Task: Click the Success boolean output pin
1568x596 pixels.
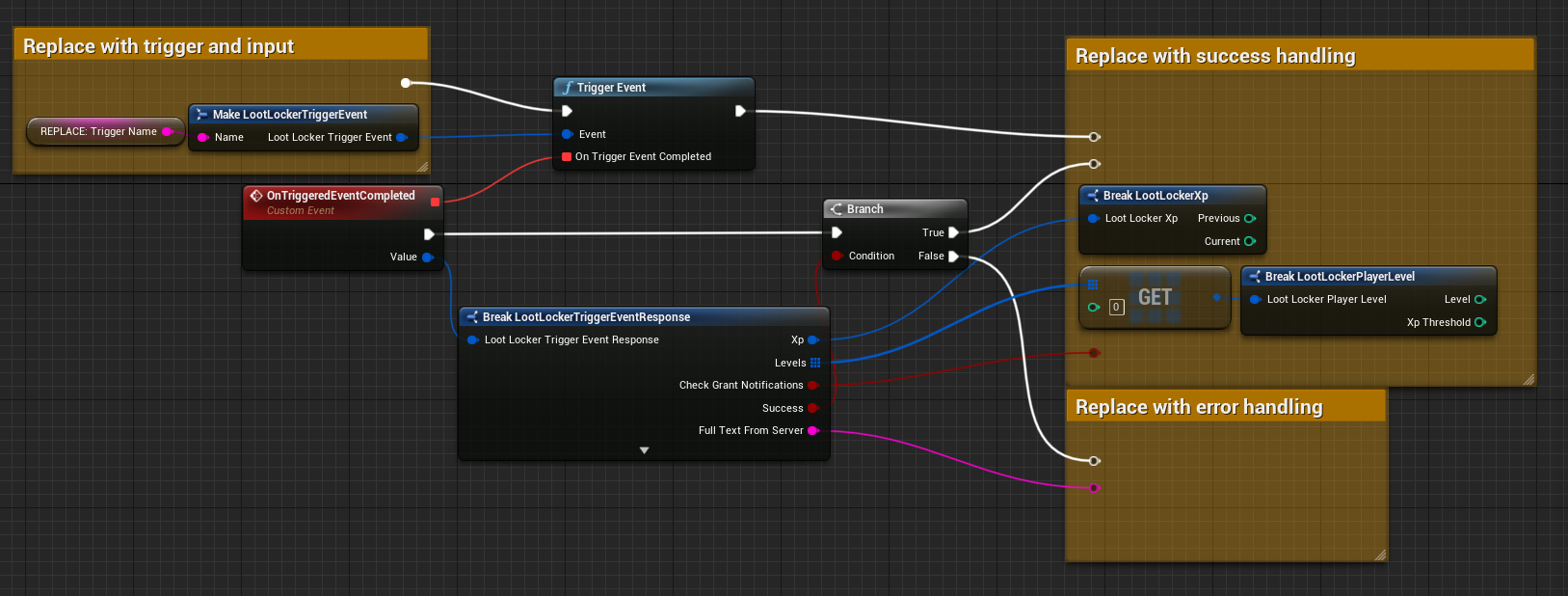Action: tap(813, 408)
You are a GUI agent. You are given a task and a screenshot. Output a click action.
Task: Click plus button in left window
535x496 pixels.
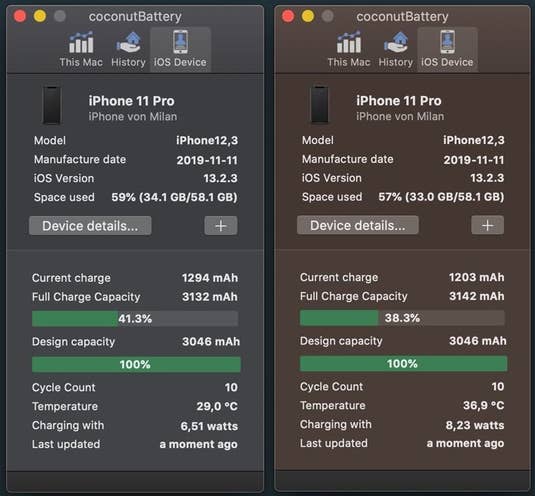[221, 226]
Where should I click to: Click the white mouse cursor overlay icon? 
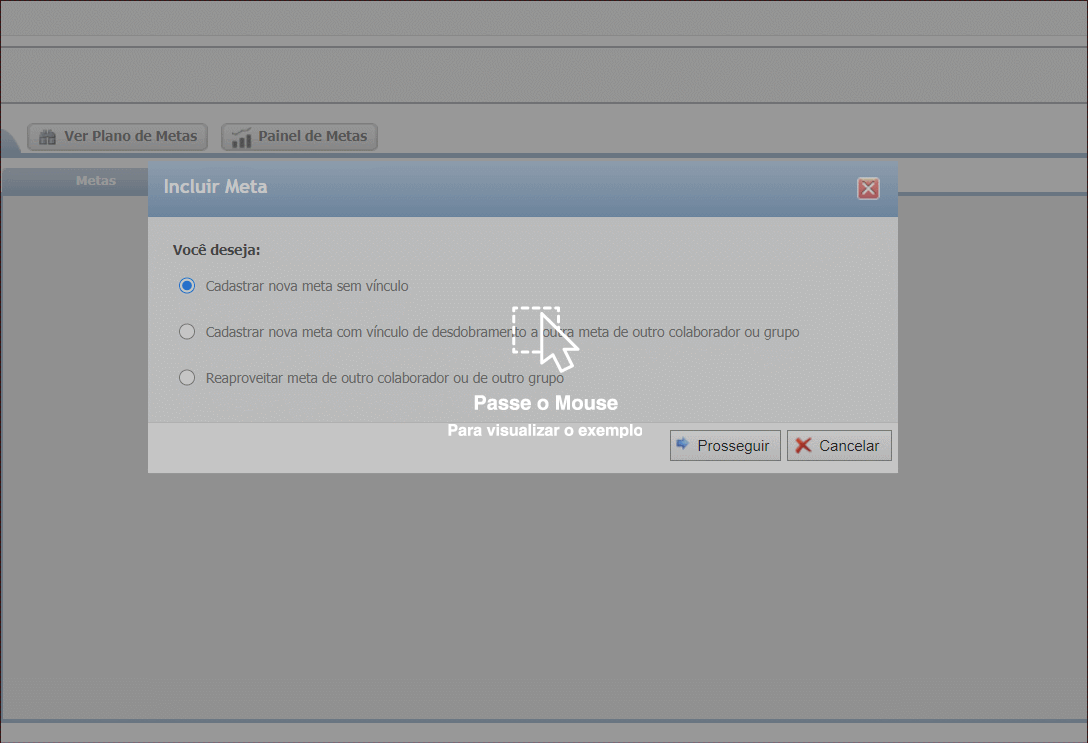pos(558,344)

· · · · · · ·

**Problem description**
Copy out the data exactly and keep the pictures out.

**Task response**
Task: Click the Success boolean output pin
1568x596 pixels.
Action: tap(813, 408)
You are a GUI agent. You are given a task and a screenshot. Output a click action.
Task: Click plus button in left window
535x496 pixels.
[221, 226]
Where should I click to: Click the white mouse cursor overlay icon? 
pos(558,344)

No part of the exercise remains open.